- [Work instruction]: In the listing that follows, locate the line containing "Image resolution: width=1226" and the line containing "The width and height of the screenshot is (1326, 861).". Retype exactly those two lines and every line between them, and nothing more.

═════ Data for this exercise ═════

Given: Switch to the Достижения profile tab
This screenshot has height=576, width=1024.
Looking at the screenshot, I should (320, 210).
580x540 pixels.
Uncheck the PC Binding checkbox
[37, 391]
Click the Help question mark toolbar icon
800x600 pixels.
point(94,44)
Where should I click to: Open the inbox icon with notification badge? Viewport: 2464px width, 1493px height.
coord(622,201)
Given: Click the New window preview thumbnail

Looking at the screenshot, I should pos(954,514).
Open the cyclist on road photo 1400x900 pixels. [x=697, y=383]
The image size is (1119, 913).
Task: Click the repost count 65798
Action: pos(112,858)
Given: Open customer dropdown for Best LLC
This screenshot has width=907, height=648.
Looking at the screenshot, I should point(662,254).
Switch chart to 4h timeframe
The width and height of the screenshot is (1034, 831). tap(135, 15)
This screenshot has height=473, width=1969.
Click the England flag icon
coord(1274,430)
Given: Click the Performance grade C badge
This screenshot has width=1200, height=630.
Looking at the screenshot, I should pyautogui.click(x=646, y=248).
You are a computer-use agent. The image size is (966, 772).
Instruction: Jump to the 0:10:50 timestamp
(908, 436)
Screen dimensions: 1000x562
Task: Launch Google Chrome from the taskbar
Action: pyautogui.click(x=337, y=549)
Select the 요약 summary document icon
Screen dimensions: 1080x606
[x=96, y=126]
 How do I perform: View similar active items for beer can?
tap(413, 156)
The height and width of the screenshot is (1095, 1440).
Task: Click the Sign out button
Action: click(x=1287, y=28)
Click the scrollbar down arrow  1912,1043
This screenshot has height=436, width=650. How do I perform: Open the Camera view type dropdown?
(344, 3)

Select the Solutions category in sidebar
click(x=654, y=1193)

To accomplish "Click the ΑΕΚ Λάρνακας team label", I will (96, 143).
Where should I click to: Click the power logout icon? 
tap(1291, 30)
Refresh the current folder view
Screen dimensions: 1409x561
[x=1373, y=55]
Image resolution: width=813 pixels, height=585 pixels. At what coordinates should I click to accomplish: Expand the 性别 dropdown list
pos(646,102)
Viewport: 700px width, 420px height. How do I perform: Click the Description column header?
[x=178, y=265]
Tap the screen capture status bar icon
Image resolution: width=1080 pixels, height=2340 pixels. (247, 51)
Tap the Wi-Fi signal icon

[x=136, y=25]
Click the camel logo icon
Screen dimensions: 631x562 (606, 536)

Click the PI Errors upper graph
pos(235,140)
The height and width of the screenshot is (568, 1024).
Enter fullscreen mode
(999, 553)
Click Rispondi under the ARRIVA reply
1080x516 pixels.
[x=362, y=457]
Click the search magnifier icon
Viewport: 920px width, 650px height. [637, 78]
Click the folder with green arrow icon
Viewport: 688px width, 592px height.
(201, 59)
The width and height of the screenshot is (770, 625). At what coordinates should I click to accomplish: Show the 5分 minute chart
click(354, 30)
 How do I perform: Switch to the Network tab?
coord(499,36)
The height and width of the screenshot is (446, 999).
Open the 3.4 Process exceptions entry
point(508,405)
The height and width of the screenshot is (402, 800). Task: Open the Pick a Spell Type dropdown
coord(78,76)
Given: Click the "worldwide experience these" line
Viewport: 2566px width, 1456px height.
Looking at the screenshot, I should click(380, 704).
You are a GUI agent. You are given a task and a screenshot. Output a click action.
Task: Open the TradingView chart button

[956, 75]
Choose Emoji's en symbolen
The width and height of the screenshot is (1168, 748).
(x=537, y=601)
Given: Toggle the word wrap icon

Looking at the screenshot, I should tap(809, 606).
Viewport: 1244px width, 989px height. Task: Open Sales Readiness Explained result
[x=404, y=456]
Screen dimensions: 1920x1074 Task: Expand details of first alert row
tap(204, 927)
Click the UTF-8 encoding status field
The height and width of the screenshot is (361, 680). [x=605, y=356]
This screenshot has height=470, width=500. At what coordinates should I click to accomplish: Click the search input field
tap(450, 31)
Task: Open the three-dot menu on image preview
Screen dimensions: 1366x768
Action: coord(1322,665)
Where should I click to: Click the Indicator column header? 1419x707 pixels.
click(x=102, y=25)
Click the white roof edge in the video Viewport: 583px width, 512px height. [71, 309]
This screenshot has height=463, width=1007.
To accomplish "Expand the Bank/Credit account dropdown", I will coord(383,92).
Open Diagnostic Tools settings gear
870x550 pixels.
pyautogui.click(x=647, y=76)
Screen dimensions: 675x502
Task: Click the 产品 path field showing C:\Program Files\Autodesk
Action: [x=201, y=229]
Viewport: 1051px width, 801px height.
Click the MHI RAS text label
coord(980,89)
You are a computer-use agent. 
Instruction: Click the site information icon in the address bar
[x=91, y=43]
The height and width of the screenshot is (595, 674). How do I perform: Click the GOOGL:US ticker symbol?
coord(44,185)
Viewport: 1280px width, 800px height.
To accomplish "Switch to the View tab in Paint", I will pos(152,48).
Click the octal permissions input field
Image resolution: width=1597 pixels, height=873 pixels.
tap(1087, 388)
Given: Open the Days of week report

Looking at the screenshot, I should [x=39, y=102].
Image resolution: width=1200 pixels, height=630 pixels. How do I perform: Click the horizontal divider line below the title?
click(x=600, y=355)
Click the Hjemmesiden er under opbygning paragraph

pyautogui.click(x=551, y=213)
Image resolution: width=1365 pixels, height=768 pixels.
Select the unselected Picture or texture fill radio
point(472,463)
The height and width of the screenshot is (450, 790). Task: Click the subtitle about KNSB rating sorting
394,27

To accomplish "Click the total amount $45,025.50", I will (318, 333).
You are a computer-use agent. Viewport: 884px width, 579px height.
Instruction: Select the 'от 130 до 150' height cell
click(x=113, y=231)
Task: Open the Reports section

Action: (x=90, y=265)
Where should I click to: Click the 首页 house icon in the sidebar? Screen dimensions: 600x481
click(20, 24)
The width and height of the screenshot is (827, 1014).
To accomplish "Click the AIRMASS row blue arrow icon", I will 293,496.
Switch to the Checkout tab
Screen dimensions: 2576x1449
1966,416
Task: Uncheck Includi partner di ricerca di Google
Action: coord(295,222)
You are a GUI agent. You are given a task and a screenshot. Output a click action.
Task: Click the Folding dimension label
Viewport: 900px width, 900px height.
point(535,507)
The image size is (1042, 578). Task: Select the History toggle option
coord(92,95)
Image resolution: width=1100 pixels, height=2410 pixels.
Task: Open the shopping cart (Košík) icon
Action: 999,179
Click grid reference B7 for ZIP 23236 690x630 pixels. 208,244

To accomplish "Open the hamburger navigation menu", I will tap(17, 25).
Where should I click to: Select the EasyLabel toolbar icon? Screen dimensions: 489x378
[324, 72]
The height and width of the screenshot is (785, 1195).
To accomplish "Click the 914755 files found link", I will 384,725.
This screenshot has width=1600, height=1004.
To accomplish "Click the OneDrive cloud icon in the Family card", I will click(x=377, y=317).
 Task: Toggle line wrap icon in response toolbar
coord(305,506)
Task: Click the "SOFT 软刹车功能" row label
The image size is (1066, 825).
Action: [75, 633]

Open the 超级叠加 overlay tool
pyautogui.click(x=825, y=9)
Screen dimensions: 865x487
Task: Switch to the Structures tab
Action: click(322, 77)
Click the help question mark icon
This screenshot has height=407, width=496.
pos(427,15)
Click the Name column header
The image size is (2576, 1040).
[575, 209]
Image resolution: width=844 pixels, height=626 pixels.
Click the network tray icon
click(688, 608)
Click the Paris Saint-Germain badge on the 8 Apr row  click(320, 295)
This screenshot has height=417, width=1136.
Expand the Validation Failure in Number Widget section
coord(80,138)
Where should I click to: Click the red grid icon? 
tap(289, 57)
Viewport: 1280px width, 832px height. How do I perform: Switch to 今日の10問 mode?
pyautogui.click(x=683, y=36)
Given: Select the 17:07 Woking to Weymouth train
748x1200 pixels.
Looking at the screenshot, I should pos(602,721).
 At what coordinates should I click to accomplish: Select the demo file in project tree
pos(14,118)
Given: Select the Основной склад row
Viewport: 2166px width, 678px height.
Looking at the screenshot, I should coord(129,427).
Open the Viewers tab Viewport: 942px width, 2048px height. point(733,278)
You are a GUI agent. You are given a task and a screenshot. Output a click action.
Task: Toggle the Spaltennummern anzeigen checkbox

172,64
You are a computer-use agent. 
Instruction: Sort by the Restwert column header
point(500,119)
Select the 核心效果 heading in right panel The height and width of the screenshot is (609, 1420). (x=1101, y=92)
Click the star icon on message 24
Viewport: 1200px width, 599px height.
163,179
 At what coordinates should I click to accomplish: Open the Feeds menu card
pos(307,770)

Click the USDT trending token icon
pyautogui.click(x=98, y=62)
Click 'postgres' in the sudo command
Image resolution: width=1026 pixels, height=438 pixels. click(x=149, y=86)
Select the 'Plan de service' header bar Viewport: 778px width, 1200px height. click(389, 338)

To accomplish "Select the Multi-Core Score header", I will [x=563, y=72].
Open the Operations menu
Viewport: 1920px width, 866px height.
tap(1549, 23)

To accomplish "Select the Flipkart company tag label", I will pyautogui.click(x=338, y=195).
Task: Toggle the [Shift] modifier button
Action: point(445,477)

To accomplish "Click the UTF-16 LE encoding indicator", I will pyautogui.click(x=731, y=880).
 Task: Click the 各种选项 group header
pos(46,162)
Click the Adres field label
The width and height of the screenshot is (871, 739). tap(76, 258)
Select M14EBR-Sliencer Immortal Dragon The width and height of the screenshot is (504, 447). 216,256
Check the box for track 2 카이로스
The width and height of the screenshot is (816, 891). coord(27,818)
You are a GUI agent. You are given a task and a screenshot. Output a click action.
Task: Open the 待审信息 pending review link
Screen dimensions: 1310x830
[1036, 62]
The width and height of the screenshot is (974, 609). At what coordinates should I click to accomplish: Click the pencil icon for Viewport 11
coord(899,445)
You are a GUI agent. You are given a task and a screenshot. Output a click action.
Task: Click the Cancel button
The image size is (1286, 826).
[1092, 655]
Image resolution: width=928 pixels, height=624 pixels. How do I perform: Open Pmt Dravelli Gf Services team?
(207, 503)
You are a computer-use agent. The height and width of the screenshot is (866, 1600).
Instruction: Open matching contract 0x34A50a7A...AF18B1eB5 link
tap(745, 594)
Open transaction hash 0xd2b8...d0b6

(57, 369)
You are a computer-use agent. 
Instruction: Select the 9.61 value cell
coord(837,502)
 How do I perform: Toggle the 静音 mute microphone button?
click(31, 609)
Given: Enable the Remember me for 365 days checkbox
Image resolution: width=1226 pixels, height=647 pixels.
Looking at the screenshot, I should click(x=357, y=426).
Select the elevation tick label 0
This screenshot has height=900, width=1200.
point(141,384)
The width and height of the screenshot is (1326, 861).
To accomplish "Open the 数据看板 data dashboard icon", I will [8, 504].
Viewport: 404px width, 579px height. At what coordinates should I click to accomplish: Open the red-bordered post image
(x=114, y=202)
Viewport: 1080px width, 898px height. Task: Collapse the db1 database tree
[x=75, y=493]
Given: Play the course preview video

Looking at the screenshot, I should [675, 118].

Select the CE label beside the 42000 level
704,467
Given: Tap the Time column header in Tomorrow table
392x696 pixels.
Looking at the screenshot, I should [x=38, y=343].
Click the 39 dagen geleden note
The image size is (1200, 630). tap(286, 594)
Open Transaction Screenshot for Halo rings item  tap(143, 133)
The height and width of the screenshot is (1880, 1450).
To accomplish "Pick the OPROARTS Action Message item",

═════

- [Result for this task]:
Image resolution: width=1226 pixels, height=647 pixels.
Looking at the screenshot, I should click(x=357, y=426).
Select the elevation tick label 0
This screenshot has height=900, width=1200.
point(141,384)
The width and height of the screenshot is (1326, 861).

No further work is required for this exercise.